Start of EXERCISE DATA

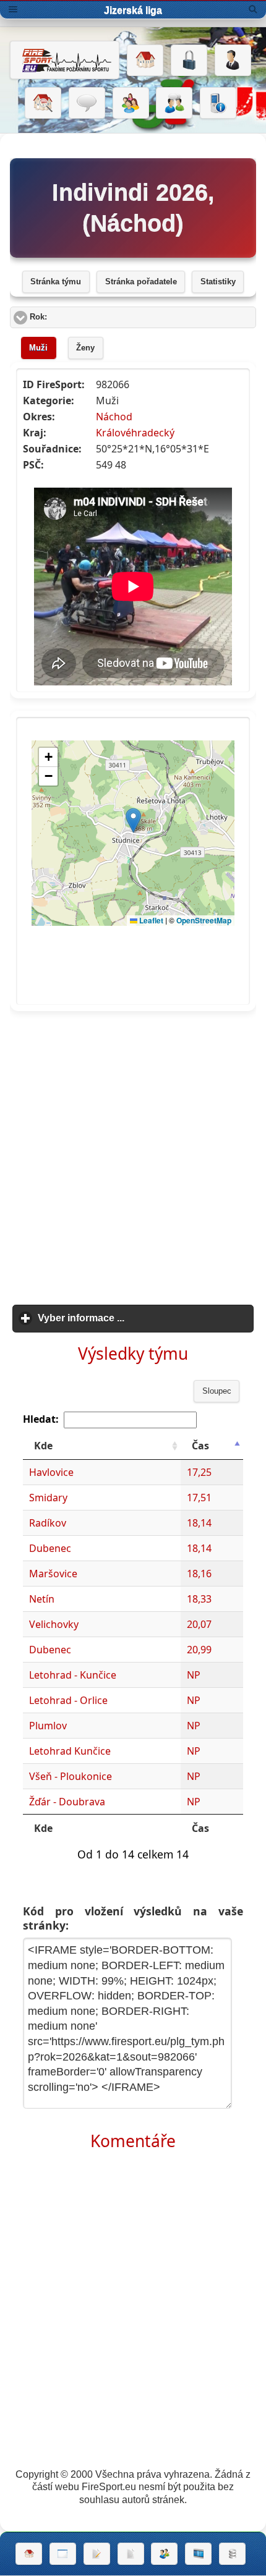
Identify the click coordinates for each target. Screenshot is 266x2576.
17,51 (199, 1497)
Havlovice (51, 1472)
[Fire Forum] (174, 103)
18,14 (199, 1523)
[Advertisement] (133, 1154)
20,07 (199, 1624)
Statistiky (218, 282)
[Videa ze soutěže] (198, 2554)
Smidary (48, 1497)
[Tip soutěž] (164, 2554)
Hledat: (41, 1419)
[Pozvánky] (62, 2554)
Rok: (85, 317)
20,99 (199, 1649)
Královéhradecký (135, 432)
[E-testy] (131, 103)
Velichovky (54, 1624)
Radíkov (47, 1523)
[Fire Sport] (64, 60)
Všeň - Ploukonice (70, 1776)
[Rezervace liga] (97, 2554)
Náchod (114, 416)
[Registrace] (233, 60)
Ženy (85, 348)
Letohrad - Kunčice (72, 1675)
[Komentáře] (87, 103)
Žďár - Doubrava (67, 1801)
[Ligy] (232, 2554)
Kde (43, 1445)
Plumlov (48, 1725)
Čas (200, 1445)
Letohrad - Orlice (68, 1700)
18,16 (199, 1573)
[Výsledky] (131, 2554)
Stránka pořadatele (141, 282)
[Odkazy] (43, 103)
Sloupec (216, 1391)
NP (193, 1675)
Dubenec (50, 1548)
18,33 (199, 1599)
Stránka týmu (55, 282)
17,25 (199, 1472)
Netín (41, 1599)
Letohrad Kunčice (70, 1751)
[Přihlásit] (189, 60)
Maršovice (53, 1573)
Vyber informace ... (138, 1318)
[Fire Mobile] (218, 103)
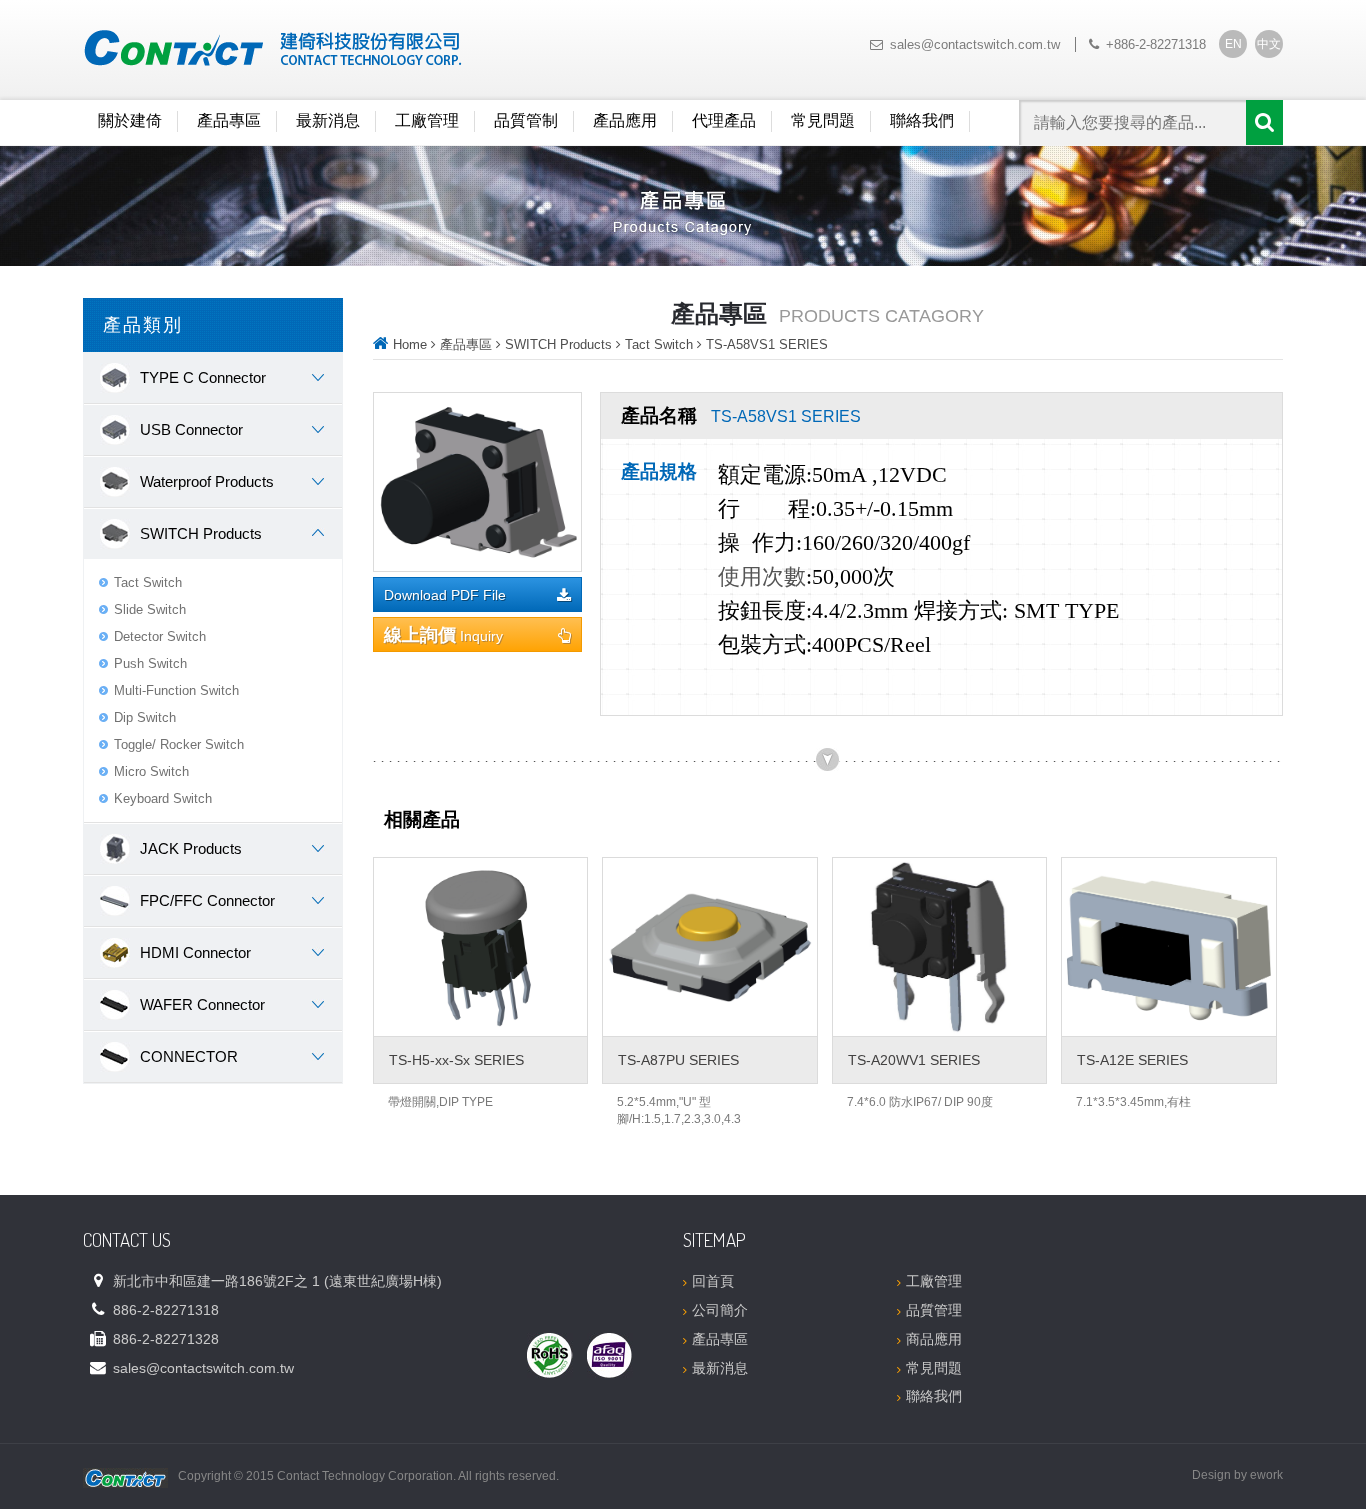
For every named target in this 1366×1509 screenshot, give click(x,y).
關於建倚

End of EXERCISE DATA

# PROBLEM TO SOLVE
Pull every line that holds the string "target" out of the records.

# TASK RESULT
Identify the click coordinates for each target. Screenshot is 266x2576.
For every named target in this 1366×1509 screenshot, give click(x,y).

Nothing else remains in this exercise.